12. The method according to claim 5 or 8, wherein said obtaining a depth map and a transformation matrix based on adjacent frame images in the training dataset and the initial network model comprises:

performing feature extraction processing on the adjacent frame images based on the first sub-network to obtain the transformation matrix;

13. The method according to claim 6 or 7, wherein the res net network comprises an input portion, an output portion, and an intermediate portion; wherein the intermediate portion is made up of stacked residual blocks.

14. The method according to claim 1, wherein the performing feature extraction processing on the target image information based on the target network model to obtain a target transformation matrix includes:

performing feature extraction processing on the target image information based on a target first sub-network in the target network model to obtain an initial transformation matrix;

performing feature extraction processing on a previous frame image in the target image information based on a target second sub-network in the target network model to obtain a target depth map corresponding to the previous frame image in the target image information;

and optimizing the initial transformation matrix by using the target depth map to obtain the target transformation matrix.
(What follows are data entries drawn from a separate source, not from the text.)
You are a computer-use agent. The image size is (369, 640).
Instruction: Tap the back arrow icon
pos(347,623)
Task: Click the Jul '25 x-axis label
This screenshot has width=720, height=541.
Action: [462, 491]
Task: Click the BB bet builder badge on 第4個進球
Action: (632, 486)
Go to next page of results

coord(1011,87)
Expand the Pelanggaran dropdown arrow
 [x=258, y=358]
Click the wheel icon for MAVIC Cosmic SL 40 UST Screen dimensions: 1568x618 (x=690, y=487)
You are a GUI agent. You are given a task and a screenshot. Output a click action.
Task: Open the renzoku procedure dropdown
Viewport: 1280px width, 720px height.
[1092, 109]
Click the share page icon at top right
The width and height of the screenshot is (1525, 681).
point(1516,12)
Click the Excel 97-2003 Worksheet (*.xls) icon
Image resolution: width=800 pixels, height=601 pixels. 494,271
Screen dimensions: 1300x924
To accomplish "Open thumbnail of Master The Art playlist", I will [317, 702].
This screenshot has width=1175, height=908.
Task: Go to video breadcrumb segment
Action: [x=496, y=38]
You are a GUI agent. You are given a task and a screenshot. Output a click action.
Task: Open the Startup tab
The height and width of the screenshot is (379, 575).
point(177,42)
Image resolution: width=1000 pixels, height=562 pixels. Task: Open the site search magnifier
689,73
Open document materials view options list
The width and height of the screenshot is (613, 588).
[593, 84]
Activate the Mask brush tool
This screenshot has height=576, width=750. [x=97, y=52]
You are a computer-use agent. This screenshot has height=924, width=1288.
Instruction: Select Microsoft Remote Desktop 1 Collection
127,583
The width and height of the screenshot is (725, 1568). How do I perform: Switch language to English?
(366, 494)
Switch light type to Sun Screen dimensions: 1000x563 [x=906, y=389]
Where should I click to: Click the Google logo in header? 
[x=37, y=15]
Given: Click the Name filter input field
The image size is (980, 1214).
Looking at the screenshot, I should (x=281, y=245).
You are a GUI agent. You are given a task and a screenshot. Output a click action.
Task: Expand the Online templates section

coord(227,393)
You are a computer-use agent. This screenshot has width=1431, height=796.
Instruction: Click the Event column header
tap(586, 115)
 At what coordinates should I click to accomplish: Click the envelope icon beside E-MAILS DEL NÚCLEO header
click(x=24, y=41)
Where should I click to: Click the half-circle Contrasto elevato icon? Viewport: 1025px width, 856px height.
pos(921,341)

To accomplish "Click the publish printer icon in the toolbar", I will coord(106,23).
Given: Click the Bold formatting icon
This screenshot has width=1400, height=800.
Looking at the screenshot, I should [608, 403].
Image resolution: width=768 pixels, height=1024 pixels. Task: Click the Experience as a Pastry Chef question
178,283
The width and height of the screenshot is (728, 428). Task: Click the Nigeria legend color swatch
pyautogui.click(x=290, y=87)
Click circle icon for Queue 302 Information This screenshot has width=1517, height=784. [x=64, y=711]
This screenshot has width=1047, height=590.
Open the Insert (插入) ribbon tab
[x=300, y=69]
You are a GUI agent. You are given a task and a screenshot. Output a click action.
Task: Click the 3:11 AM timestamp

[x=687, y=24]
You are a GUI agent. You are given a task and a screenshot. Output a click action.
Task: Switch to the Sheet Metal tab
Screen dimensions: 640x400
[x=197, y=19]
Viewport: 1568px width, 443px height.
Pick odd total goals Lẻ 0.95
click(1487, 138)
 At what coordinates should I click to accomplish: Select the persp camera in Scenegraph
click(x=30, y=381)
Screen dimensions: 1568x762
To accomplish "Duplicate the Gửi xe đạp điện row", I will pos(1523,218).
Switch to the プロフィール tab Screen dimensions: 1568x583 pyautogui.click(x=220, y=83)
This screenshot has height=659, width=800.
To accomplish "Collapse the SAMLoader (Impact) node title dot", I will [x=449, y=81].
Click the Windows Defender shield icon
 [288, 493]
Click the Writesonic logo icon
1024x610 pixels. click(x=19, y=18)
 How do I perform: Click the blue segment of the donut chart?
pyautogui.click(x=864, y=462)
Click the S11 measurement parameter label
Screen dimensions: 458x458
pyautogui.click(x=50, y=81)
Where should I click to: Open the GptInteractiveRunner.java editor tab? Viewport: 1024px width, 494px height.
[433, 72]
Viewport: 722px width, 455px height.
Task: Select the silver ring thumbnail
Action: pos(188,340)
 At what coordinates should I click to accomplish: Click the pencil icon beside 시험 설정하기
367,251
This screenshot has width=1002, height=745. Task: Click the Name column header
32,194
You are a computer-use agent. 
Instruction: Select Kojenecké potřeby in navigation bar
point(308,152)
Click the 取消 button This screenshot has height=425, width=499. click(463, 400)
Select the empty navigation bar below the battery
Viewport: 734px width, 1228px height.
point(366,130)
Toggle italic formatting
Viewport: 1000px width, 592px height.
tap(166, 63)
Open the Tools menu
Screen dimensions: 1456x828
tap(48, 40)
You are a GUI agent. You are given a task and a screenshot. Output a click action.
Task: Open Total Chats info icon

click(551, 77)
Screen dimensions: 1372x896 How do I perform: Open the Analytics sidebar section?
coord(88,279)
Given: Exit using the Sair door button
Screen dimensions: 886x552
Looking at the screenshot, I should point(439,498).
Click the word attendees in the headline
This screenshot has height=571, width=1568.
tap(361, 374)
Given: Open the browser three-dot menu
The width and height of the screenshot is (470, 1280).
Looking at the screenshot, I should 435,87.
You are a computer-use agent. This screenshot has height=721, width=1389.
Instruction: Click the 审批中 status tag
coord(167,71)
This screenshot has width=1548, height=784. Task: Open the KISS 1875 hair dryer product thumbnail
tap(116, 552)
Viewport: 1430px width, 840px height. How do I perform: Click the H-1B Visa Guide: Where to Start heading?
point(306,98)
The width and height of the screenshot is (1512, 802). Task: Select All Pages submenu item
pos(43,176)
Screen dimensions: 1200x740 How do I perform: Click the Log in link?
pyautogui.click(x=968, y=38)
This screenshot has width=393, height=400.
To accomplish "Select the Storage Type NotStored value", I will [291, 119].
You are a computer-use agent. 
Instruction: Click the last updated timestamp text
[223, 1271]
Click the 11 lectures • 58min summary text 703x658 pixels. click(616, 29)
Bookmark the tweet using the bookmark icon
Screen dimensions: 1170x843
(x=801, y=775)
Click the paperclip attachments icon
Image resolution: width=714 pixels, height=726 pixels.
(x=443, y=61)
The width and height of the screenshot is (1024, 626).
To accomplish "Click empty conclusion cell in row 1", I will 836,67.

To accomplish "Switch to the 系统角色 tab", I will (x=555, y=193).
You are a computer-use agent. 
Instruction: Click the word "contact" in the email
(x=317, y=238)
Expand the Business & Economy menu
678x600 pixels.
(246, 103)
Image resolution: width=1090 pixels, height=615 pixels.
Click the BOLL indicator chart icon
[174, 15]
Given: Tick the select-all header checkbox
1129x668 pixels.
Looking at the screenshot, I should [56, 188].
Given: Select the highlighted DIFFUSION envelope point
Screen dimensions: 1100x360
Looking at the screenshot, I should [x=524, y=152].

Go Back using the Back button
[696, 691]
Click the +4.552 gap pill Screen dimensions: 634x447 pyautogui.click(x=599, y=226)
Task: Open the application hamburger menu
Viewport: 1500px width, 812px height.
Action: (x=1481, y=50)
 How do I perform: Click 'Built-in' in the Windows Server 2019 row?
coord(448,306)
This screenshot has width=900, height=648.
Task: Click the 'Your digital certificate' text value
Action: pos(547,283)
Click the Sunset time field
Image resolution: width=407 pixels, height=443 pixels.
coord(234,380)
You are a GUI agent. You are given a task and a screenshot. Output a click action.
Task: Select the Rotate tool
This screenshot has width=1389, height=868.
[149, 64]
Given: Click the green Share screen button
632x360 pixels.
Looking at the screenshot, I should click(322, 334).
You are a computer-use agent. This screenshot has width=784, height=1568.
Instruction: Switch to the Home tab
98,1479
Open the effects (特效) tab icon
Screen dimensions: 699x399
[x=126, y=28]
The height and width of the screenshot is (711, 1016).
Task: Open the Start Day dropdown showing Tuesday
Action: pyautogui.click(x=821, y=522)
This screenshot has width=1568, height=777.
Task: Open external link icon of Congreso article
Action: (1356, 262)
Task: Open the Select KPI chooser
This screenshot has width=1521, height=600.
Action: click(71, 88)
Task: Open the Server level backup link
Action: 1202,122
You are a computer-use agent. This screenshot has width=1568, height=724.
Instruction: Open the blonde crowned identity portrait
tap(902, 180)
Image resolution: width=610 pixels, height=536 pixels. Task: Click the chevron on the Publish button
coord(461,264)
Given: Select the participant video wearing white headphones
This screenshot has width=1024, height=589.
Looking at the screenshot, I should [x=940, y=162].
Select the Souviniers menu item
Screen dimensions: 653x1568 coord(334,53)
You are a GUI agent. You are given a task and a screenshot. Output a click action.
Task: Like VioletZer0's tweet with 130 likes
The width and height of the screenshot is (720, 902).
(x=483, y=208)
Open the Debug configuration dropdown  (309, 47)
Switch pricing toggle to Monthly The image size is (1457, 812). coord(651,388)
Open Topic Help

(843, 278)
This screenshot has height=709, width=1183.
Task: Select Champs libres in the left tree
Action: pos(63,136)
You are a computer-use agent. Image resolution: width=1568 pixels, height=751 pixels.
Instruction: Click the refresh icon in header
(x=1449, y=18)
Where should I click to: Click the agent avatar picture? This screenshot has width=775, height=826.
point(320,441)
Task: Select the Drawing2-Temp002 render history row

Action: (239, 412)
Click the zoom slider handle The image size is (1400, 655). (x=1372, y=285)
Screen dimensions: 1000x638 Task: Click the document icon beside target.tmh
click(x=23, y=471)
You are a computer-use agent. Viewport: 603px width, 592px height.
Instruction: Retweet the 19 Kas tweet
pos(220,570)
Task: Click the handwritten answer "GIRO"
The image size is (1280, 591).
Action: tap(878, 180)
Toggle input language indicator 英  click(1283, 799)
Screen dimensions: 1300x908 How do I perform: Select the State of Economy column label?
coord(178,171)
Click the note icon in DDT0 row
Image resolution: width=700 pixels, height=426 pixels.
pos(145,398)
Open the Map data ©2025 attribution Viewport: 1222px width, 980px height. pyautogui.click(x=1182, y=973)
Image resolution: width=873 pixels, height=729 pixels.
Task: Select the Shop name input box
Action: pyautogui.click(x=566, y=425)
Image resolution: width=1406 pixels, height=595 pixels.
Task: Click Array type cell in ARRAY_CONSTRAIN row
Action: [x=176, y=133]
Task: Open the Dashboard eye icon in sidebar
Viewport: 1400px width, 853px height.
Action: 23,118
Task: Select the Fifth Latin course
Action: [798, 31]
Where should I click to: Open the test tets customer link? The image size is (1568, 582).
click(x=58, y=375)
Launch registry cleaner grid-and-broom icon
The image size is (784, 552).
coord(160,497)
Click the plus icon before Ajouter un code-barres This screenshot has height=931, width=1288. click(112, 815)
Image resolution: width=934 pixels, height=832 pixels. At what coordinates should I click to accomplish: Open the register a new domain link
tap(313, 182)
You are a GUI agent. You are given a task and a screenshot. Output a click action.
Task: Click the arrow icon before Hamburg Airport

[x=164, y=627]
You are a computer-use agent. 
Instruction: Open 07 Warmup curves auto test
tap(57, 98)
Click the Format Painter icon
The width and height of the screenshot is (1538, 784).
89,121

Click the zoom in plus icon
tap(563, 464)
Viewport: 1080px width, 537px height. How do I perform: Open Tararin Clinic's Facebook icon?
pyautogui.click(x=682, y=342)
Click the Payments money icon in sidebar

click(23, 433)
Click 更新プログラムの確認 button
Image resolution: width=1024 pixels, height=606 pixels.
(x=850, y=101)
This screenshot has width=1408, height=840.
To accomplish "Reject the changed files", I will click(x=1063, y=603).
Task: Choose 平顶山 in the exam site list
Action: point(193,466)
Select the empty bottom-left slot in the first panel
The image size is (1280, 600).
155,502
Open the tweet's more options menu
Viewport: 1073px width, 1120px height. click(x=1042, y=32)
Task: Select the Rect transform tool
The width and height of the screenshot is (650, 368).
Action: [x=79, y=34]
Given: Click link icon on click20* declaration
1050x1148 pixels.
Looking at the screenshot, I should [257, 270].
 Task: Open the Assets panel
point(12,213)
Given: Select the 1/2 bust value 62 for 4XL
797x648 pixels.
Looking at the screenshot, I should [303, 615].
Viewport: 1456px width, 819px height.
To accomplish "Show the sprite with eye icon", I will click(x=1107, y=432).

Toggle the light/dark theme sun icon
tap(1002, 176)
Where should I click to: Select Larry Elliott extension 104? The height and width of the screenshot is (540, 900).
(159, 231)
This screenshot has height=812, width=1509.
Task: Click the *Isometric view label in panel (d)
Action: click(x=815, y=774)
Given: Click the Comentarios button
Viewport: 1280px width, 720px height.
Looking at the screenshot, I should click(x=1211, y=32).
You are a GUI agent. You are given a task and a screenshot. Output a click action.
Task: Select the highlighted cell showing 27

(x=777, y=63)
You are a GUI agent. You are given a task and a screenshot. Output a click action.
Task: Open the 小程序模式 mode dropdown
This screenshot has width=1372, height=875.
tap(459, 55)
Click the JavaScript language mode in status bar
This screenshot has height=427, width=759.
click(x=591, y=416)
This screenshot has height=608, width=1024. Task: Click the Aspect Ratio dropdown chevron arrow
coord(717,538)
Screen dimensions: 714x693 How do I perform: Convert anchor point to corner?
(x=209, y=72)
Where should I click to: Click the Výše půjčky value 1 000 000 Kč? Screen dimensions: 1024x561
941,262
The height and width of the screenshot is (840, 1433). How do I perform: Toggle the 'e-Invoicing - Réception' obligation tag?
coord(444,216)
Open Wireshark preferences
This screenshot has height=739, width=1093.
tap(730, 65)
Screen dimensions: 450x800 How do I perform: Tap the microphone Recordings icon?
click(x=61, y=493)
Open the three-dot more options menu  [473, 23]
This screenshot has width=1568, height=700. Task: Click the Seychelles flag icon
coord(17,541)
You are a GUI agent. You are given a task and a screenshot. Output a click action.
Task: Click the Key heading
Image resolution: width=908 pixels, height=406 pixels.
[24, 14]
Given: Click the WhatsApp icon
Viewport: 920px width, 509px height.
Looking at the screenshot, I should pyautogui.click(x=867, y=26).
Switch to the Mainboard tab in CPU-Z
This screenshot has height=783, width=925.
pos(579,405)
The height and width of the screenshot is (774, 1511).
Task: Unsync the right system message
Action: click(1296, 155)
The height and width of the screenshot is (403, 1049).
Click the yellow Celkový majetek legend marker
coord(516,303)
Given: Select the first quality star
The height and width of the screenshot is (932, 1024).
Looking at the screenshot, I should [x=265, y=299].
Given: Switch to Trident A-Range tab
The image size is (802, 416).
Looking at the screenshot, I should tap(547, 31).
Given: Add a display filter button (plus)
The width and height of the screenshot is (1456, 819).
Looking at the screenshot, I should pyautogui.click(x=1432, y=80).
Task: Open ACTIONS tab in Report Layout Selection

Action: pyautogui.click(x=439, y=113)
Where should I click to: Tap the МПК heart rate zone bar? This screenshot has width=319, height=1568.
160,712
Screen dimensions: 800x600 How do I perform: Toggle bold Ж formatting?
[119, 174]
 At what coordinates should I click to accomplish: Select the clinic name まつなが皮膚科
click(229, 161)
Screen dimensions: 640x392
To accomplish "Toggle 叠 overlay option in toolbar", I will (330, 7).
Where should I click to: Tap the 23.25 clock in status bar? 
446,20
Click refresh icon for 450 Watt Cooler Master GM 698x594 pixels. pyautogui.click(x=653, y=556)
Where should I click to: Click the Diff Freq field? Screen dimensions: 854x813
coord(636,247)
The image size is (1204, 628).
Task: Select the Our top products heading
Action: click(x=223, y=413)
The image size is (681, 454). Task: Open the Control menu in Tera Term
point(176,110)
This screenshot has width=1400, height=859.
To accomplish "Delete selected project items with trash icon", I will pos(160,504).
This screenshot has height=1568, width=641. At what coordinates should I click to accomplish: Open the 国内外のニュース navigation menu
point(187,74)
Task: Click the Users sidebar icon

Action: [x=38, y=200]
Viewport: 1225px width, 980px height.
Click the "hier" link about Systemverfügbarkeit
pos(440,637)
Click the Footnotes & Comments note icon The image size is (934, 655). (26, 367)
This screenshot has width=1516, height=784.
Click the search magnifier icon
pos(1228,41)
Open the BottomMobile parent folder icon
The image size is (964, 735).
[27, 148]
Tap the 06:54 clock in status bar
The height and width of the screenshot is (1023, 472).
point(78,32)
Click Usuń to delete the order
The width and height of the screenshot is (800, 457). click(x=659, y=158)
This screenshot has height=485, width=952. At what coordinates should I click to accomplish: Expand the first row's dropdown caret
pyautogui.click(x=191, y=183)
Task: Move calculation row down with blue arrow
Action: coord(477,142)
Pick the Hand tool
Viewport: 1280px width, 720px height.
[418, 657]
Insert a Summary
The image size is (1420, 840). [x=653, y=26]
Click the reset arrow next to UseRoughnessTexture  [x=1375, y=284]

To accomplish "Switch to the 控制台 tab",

15. A terminal is characterized by comprising an acquisition unit, a training unit, an acquisition unit and a construction unit,

the acquisition unit is used for acquiring a training data set;

16. A terminal comprising a processor, a memory storing instructions executable by the processor, which when executed by the processor, implement the method of any one of claims 1-14.

17. A computer storage medium having stored thereon a program which, when executed by a processor, implements the method of any of claims 1-14.